» THE PROBLEM
Work through the entries below line by line and give the number of lines with the string "will", nothing else.

Stored records
__________________________________________________

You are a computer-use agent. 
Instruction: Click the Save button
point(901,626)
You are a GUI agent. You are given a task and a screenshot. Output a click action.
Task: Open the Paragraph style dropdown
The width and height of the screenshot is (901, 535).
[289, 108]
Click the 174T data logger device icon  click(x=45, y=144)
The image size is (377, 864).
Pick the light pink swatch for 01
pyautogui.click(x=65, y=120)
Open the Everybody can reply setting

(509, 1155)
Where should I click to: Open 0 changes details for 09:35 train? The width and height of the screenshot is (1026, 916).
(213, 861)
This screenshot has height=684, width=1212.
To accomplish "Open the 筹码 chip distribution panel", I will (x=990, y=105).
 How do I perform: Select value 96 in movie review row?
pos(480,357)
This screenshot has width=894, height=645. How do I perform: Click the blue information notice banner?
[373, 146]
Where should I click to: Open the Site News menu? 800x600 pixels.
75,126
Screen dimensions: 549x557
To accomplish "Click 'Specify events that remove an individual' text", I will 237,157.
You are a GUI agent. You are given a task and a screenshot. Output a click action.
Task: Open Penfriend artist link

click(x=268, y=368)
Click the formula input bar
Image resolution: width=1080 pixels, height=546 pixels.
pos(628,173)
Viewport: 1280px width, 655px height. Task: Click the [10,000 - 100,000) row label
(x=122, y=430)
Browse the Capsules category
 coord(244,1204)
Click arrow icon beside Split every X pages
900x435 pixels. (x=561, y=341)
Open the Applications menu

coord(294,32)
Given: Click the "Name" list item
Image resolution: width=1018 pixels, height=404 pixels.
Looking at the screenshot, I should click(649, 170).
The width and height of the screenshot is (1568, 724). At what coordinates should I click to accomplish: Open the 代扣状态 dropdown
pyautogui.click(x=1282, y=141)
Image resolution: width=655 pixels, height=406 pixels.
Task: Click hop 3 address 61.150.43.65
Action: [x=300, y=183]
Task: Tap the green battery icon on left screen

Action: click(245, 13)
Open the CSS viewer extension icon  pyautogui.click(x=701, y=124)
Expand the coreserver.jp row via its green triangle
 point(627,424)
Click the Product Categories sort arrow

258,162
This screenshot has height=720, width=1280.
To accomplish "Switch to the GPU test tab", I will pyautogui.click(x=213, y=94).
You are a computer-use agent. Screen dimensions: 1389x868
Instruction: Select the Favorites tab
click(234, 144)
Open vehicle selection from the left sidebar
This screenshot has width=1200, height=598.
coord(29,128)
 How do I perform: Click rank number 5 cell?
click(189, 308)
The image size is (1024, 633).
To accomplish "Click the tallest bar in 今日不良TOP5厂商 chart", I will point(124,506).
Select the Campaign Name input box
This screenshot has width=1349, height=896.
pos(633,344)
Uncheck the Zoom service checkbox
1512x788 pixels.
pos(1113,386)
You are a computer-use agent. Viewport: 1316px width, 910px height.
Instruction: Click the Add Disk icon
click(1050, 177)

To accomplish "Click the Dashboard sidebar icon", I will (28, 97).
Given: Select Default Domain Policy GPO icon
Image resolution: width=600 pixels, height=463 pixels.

__________________________________________________

» WRITTEN ANSWER
5